FREEDOM AND SAFETY
Economists, politicians and social workers have been concerned about the aging Baby Boomer demographic for years. How long will they live? Will they have enough for retirement? What will healthcare under Medicare look like? But the current aging population crisis does not hold a candle to Millennials, the biggest generation since the Boomers. Projected to live over 100 years, this generation will have higher expectations for care and will test the U.S. healthcare system like never before.
Luckily, the healthcare landscape is changing, with its nucleus shifting from hospitals and medical specialists to in-home solutions. Telehealth, for example, is projected to be a $343 million industry by 2020, according to a report by information and analytics firm IHS. There are also advancements in the "mHealth," or health care supported by mobile phones and next generation startups that are using technology to get a deeper look inside the body.
One of the companies making huge advancements in the consumer empowerment of healthcare is Klarismo, which uses MRI scans to turn your body into an interactive experience through 3D body scan images. In the throws of health technologies, Marcus Foster, founder and CEO, recently outlined how tech will democratize the future of consumer healthcare.
As the advancements made in healthcare via technological advancement continue to solve new and bigger problems, the entire landscape of health care is experiencing a culture shift. Everyone wants to be healthy.
Foster gives this analogy: “Traditionally, healthcare has always played defense. The entire industry tries to minimize negative outcomes. But in tech, we are used to playing offense. We are optimizing for the one touchdown. The future of the digital health industry is to get the defense (traditional healthcare) to switch teams to the offense (tech) for a more preemptive mindset.”
Biohacking, also known as DIY biology, is a trending social movement where individuals and organizations experiment to hack into our own human biology. Dave Asprey is particularly well known in the biohacking community for his Bulletproof Coffee. As you would imagine, this is also popular with the Silicon Valley crowd, which has labs like BioCurious popping up, "the world's first hackerspace for biology" located in the Valley.
“We all walk around inside our bodies all day, yet we have very little knowledge of what’s actually going on inside of them,” said Foster. Biohacking is a new outgrowth of the investigation into how our bodies work and how to optimize them. The technology being created by that community is already making an impact.
When Fitbit hit the market in 2008, people were addicted to the idea that they could so closely track their fitness. Since then, the market has become saturated with the latest wearables. However, that data is somewhat superficial.

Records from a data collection
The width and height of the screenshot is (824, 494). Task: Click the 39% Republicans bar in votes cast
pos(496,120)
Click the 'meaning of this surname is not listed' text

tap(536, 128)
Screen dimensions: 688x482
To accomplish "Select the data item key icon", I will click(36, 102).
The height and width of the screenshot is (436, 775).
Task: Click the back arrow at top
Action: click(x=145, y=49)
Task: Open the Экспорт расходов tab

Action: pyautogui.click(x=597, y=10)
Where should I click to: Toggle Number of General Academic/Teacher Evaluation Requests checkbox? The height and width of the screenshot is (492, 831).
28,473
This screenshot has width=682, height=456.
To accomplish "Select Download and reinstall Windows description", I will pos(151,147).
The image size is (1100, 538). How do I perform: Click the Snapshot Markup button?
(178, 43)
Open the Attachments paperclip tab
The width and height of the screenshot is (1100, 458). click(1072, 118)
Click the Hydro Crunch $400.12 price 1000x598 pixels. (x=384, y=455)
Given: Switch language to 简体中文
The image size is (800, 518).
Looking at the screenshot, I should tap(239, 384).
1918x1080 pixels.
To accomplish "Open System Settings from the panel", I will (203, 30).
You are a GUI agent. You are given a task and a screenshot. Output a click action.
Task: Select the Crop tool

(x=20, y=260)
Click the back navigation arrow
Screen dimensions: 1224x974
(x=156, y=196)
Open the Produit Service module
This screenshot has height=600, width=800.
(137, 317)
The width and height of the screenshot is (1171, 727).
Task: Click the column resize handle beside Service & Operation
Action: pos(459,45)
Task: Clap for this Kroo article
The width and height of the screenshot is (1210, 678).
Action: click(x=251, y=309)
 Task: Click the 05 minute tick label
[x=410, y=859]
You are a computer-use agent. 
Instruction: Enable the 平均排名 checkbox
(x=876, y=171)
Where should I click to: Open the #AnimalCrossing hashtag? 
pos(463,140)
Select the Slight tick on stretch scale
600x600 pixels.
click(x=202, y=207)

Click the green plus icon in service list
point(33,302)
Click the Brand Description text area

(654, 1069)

=== Problem A ===
List the questions asked in the paragraph of the healthcare technology article that begins "Economists, politicians and social workers".
=== Problem B ===
Resume the healthcare technology article after its last sentence.
These records were drawn from a separate source.

=== Task result A ===
How long will they live?
Will they have enough for retirement?
What will healthcare under Medicare look like?

=== Task result B ===
“Wearables like fitness trackers have given people a very easy way to collect a lot of data about themselves. How useful some of that data is from a health perspective or even in terms of accuracy may be debatable, but regardless has created an appetite amongst consumers to measure and quantify more aspects of their lives,” says Foster.
As technologies become increasingly advanced, this trend will only get bigger and more devices will become available that allow us to track certain aspects of our lives.
Most changes to our bodies take a relatively long time to manifest themselves, which makes it difficult psychologically to connect behavior and reward. Quantifying our daily lives creates more short-term reward systems that encourage positive behaviors. Other technologies, like Klarismo’s MRI scanning technology, allow consumers to pinpoint where they lost fat or gained muscle and have a total online profile of their progress.
Many people are under the impression that visible fat is the most unhealthy and the first sign of poor health. This is the fat that lies just beneath the skin and causes stretch marks or cellulite. On the contrary, visceral fat, which is fat that encompasses vital organs deep in the body is most dangerous. Technology now allows people to see their inner body health.
“Known to cause insulin resistance and contribute to risk for Type 2 Diabetes, this is the fat we need to be analyzing to stay healthy,” says Foster. “Through MRI technology we can identify percentages of visceral fat, giving the consumer a picture of their internal makeup and what they really need to focus on.”
The profile Klarismo is able to create based on MRI scans sounds like Google Maps for the body -- a virtual demonstration of what’s happening internally. Through analysis of organs, muscles, tissues and fat, it refocuses them on the most important parts of their health, versus simply aesthetics.
The WHO estimates that 75 percent of the total world population live with at least one chronic condition and 50 percent with two or more. As such, the traditional healthcare model of "fix it when it's broken" is not effective.
With the advent of health technology that consumers can use without engaging with medical professionals, healthcare is starting in the home and the office, not the waiting room.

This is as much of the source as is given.